Andrei Roublev a fait ses études iconographiques en Bulgarie. Moine, il a vécut à cheval entre le XIVe et le XVe siècle, il devient chef de file de l’école de Moscou, influencé par la tradition iconographique byzantine.
Andreï Roublev (vers 1360 -vers 1430) : la plupart des peintres d’icônes restaient anonymes, mais lui a laissé sa griffe sur les icônes les plus précieuses, les plus poétiques. Après le déclin de Constantinople, Moscou seule peut prétendre à une suprématie artistique dans le domaine de l’icône. La cité possède des maîtres qui dirigent le travail en atelier et le marquent de leur personnalité. Andreï Roublev devient chef de file de l’école de Moscou, influencé par la tradition iconographique byzantine.

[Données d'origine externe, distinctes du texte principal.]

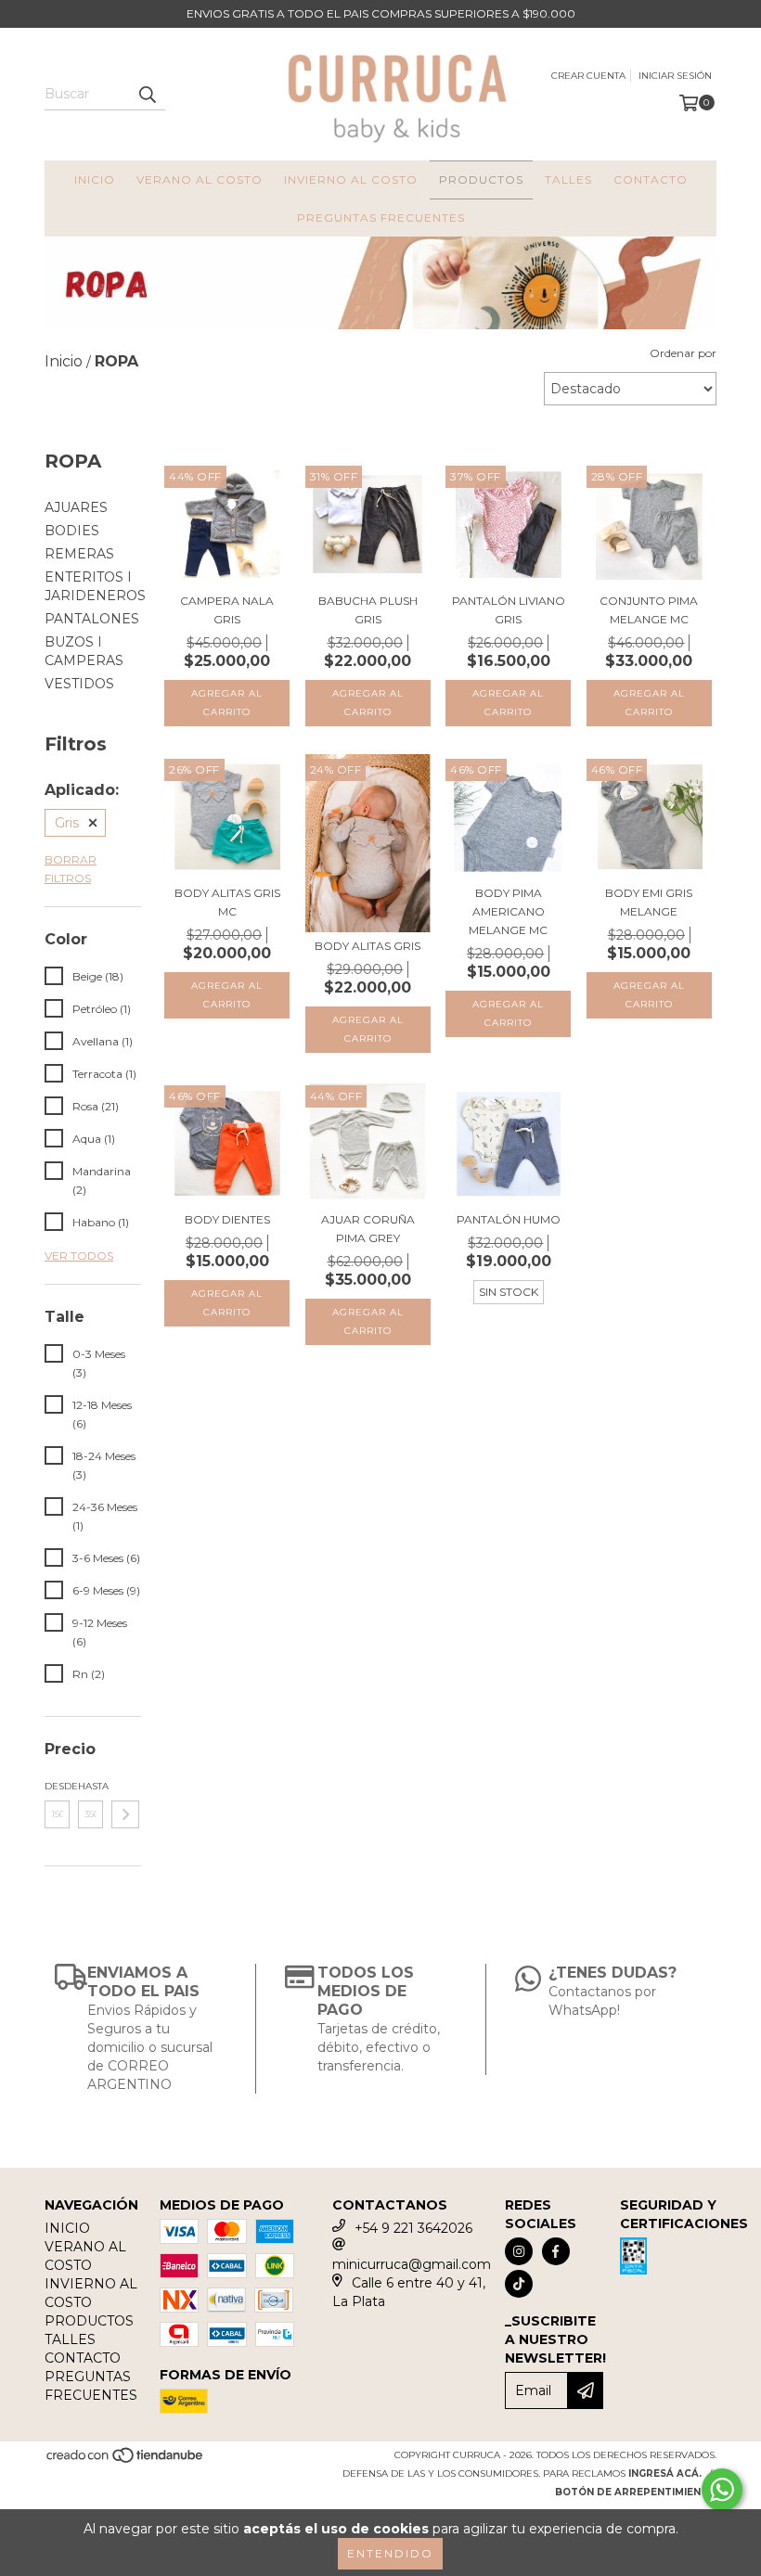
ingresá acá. (665, 2473)
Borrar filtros (71, 868)
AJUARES (76, 507)
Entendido (390, 2553)
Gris (67, 822)
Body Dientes (227, 1219)
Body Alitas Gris (367, 946)
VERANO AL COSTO (199, 179)
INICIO (94, 179)
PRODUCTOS (481, 179)
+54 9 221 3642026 (413, 2228)
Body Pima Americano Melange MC (508, 911)
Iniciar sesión (675, 76)
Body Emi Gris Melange (648, 902)
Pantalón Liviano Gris (508, 610)
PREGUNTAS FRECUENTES (381, 217)
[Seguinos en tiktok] (519, 2284)
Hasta (90, 1786)
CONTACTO (650, 179)
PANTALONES (92, 618)
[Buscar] (146, 93)
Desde (57, 1786)
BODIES (72, 530)
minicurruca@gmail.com (411, 2264)
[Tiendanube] (126, 2461)
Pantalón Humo (509, 1219)
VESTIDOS (79, 683)
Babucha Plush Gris (368, 610)
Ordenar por (683, 353)
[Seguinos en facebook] (556, 2251)
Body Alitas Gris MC (227, 902)
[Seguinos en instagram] (519, 2251)
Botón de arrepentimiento (635, 2492)
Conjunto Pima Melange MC (649, 610)
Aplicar (125, 1814)
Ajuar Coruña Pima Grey (368, 1228)
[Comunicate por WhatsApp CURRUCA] (722, 2489)
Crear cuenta (588, 76)
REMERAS (79, 553)
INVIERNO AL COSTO (351, 179)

En 1405, il travaille avec Théophane le Grec à la décoration de la cathédrale de L’annonciation du Kremlin, où il peint dans l’iconostase le groupe de l’Ordre des Fêtes : de l’Annonciation à l’Entrée du Christ à Jérusalem. En 1408, il est invité à peindre dans la cathédrale de La-Dormition à Vladimir avec l’iconographe Daniel Tchiorny.
La Trinité (début XVe siècle, galerie Tretiakov), l’une des œuvres maîtresses de Roublev, par sa composition sage et simple à la fois, offre les caractéristiques essentielles d’un chef-d’œuvre.
Peintre de génie, Roublev a élevé son art au plus haut niveau. Ses icônes n’en finiront pas de nous émerveiller ! Son chef-d’œuvre, la Sainte-Trinité et bien d’autres de ses créations sont exposées à la galerie Tretiakov de Moscou.